A phase II study of high dose ARA-C and mitoxantrone for treatment of relapsed or refractory adult acute lymphoblastic leukemia

Abstract

Purpose: The Southwest Oncology Group performed a Phase II study to investigate the effectiveness of an induction regimen of high dose cytosine arabinoside (ara-C) with high dose mitoxantrone for treatment of relapsed or refractory adult acute lymphoblastic leukemia (ALL). Patients and methods: Patients at least 16-years-old with ALL that was in relapse after, or was refractory to, standard induction therapy including at least vincristine and prednisone were eligible, as long as they had no prior treatment with high dose ara-C. The induction regimen included high dose ara-C (3 g/m 2 by 3-h IV days 1–5) and mitoxantrone (80 mg/m 2 by 15–30 min IV 12–20 h after the first dose of ara-C). The study design called for a maximum of 55 patients, with early termination if less than nine of the first 30 achieved complete remission.

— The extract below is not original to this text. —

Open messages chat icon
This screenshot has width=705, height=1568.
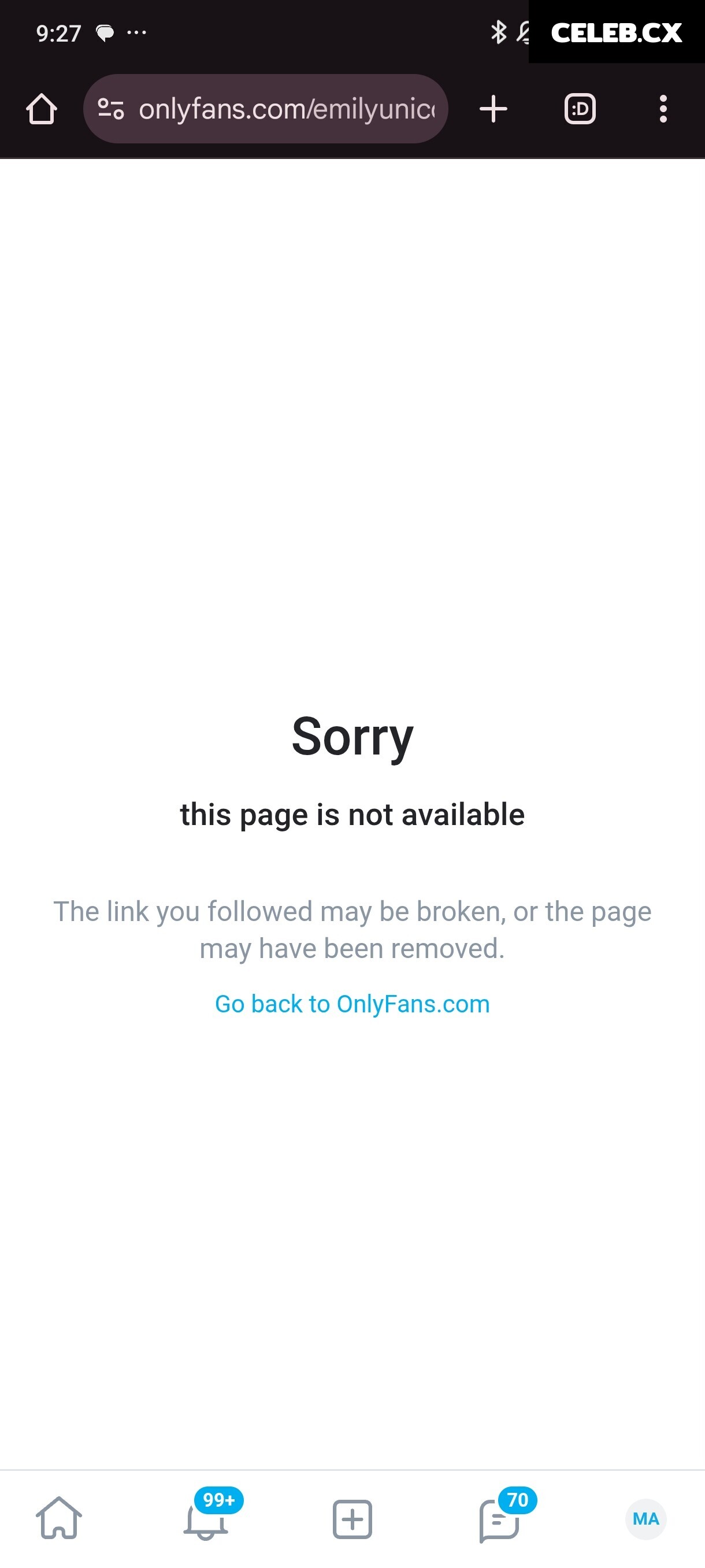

Results: Thirty-three patients entered the study, and 31 were included in the analysis. All 31 completed one course of induction therapy. Four patients died of infection and a fifth of cardiomyopathy with possible sepsis. Seven patients achieved complete remission (23%; 95% confidence interval 10–41%). One of the seven received syngeneic bone marrow transplantation while in remission, and the other six all relapsed within 10 months. All 31 patients died within 25 months after entering the study. Conclusions: The regimen of high dose ara-C and mitoxantrone was found to be insufficiently effective to warrant further investigation.